> [WHAT TO DO]: Retype the listing below word for word, keeping every line as it appears.

======

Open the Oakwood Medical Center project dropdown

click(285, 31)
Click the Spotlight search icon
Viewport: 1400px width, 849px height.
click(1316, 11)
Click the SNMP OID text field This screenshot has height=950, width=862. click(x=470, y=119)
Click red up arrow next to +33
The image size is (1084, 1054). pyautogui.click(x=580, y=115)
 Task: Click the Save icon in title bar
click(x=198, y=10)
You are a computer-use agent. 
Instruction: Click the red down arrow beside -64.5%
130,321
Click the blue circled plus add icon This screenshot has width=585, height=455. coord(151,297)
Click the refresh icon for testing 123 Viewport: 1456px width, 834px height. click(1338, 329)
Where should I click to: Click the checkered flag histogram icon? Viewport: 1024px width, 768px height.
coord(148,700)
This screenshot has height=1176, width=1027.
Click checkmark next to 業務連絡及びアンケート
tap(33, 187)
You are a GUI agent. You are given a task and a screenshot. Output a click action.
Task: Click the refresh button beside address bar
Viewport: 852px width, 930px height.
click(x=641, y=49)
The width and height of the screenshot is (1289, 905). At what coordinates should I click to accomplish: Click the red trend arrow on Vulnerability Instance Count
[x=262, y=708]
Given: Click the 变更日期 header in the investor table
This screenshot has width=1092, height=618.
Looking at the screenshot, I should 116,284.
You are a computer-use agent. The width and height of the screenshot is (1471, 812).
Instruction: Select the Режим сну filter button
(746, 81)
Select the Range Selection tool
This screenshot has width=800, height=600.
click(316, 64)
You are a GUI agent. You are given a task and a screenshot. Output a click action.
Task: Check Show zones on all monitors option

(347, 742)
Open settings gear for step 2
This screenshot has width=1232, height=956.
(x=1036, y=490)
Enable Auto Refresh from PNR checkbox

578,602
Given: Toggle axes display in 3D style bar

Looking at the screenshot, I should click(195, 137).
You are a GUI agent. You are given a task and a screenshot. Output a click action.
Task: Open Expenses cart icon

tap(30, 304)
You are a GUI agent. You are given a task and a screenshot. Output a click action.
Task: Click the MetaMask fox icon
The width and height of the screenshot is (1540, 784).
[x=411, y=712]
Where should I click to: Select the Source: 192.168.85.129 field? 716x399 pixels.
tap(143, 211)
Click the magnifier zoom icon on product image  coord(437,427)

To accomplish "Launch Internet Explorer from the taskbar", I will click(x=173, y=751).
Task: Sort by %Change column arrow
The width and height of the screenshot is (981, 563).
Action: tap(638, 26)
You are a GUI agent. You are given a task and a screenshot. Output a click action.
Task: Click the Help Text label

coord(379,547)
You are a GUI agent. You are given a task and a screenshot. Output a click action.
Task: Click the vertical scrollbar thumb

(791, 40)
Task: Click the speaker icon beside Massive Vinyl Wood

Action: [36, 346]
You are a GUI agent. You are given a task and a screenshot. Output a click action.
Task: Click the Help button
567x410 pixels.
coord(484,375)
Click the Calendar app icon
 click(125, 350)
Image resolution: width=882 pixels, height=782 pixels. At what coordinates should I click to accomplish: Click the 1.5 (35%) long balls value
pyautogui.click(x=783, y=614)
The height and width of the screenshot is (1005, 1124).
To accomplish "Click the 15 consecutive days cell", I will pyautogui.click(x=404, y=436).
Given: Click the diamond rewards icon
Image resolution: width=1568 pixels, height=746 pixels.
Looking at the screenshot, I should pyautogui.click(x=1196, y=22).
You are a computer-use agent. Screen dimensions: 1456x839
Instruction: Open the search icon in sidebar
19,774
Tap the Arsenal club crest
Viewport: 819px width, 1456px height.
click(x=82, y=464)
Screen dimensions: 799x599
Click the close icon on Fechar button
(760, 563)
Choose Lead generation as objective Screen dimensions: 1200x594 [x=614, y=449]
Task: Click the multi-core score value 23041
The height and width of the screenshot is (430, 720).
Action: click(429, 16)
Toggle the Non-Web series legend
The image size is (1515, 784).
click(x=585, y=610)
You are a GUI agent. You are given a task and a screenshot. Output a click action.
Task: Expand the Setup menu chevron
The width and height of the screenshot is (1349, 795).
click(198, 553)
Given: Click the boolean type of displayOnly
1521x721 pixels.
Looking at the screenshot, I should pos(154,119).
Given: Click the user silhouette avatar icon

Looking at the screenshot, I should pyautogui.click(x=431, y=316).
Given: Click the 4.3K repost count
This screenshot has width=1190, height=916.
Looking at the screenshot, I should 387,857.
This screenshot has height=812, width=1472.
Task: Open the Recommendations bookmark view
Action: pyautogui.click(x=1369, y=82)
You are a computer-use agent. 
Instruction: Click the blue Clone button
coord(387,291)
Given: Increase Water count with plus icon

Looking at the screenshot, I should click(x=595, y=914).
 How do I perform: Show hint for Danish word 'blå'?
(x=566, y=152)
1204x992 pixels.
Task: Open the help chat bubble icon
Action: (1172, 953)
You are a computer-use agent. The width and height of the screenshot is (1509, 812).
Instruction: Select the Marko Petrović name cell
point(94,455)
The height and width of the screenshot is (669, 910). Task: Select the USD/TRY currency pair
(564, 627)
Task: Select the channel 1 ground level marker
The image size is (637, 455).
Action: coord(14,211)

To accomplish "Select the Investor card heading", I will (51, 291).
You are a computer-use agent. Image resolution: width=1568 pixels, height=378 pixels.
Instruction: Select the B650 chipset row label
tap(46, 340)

======

> [RESULT OF THE EXERCISE]:
Open the Oakwood Medical Center project dropdown

click(285, 31)
Click the Spotlight search icon
Viewport: 1400px width, 849px height.
click(1316, 11)
Click the SNMP OID text field This screenshot has height=950, width=862. click(x=470, y=119)
Click red up arrow next to +33
The image size is (1084, 1054). pyautogui.click(x=580, y=115)
 Task: Click the Save icon in title bar
click(x=198, y=10)
You are a computer-use agent. 
Instruction: Click the red down arrow beside -64.5%
130,321
Click the blue circled plus add icon This screenshot has width=585, height=455. coord(151,297)
Click the refresh icon for testing 123 Viewport: 1456px width, 834px height. click(1338, 329)
Where should I click to: Click the checkered flag histogram icon? Viewport: 1024px width, 768px height.
coord(148,700)
This screenshot has height=1176, width=1027.
Click checkmark next to 業務連絡及びアンケート
tap(33, 187)
You are a GUI agent. You are given a task and a screenshot. Output a click action.
Task: Click the refresh button beside address bar
Viewport: 852px width, 930px height.
click(x=641, y=49)
The width and height of the screenshot is (1289, 905). At what coordinates should I click to accomplish: Click the red trend arrow on Vulnerability Instance Count
[x=262, y=708]
Given: Click the 变更日期 header in the investor table
This screenshot has width=1092, height=618.
Looking at the screenshot, I should 116,284.
You are a computer-use agent. The width and height of the screenshot is (1471, 812).
Instruction: Select the Режим сну filter button
(746, 81)
Select the Range Selection tool
This screenshot has width=800, height=600.
click(316, 64)
You are a GUI agent. You are given a task and a screenshot. Output a click action.
Task: Check Show zones on all monitors option

(347, 742)
Open settings gear for step 2
This screenshot has width=1232, height=956.
(x=1036, y=490)
Enable Auto Refresh from PNR checkbox

578,602
Given: Toggle axes display in 3D style bar

Looking at the screenshot, I should click(195, 137).
You are a GUI agent. You are given a task and a screenshot. Output a click action.
Task: Open Expenses cart icon

tap(30, 304)
You are a GUI agent. You are given a task and a screenshot. Output a click action.
Task: Click the MetaMask fox icon
The width and height of the screenshot is (1540, 784).
[x=411, y=712]
Where should I click to: Select the Source: 192.168.85.129 field? 716x399 pixels.
tap(143, 211)
Click the magnifier zoom icon on product image  coord(437,427)

To accomplish "Launch Internet Explorer from the taskbar", I will click(x=173, y=751).
Task: Sort by %Change column arrow
The width and height of the screenshot is (981, 563).
Action: tap(638, 26)
You are a GUI agent. You are given a task and a screenshot. Output a click action.
Task: Click the Help Text label

coord(379,547)
You are a GUI agent. You are given a task and a screenshot. Output a click action.
Task: Click the vertical scrollbar thumb

(791, 40)
Task: Click the speaker icon beside Massive Vinyl Wood

Action: [36, 346]
You are a GUI agent. You are given a task and a screenshot. Output a click action.
Task: Click the Help button
567x410 pixels.
coord(484,375)
Click the Calendar app icon
 click(125, 350)
Image resolution: width=882 pixels, height=782 pixels. At what coordinates should I click to accomplish: Click the 1.5 (35%) long balls value
pyautogui.click(x=783, y=614)
The height and width of the screenshot is (1005, 1124).
To accomplish "Click the 15 consecutive days cell", I will pyautogui.click(x=404, y=436).
Given: Click the diamond rewards icon
Image resolution: width=1568 pixels, height=746 pixels.
Looking at the screenshot, I should pyautogui.click(x=1196, y=22).
You are a computer-use agent. Screen dimensions: 1456x839
Instruction: Open the search icon in sidebar
19,774
Tap the Arsenal club crest
Viewport: 819px width, 1456px height.
click(x=82, y=464)
Screen dimensions: 799x599
Click the close icon on Fechar button
(760, 563)
Choose Lead generation as objective Screen dimensions: 1200x594 [x=614, y=449]
Task: Click the multi-core score value 23041
The height and width of the screenshot is (430, 720).
Action: click(429, 16)
Toggle the Non-Web series legend
The image size is (1515, 784).
click(x=585, y=610)
You are a GUI agent. You are given a task and a screenshot. Output a click action.
Task: Expand the Setup menu chevron
The width and height of the screenshot is (1349, 795).
click(198, 553)
Given: Click the boolean type of displayOnly
1521x721 pixels.
Looking at the screenshot, I should pos(154,119).
Given: Click the user silhouette avatar icon

Looking at the screenshot, I should pyautogui.click(x=431, y=316).
Given: Click the 4.3K repost count
This screenshot has width=1190, height=916.
Looking at the screenshot, I should 387,857.
This screenshot has height=812, width=1472.
Task: Open the Recommendations bookmark view
Action: pyautogui.click(x=1369, y=82)
You are a computer-use agent. 
Instruction: Click the blue Clone button
coord(387,291)
Given: Increase Water count with plus icon

Looking at the screenshot, I should click(x=595, y=914).
 How do I perform: Show hint for Danish word 'blå'?
(x=566, y=152)
1204x992 pixels.
Task: Open the help chat bubble icon
Action: (1172, 953)
You are a computer-use agent. The width and height of the screenshot is (1509, 812).
Instruction: Select the Marko Petrović name cell
point(94,455)
The height and width of the screenshot is (669, 910). Task: Select the USD/TRY currency pair
(564, 627)
Task: Select the channel 1 ground level marker
The image size is (637, 455).
Action: coord(14,211)

To accomplish "Select the Investor card heading", I will (51, 291).
You are a computer-use agent. Image resolution: width=1568 pixels, height=378 pixels.
Instruction: Select the B650 chipset row label
tap(46, 340)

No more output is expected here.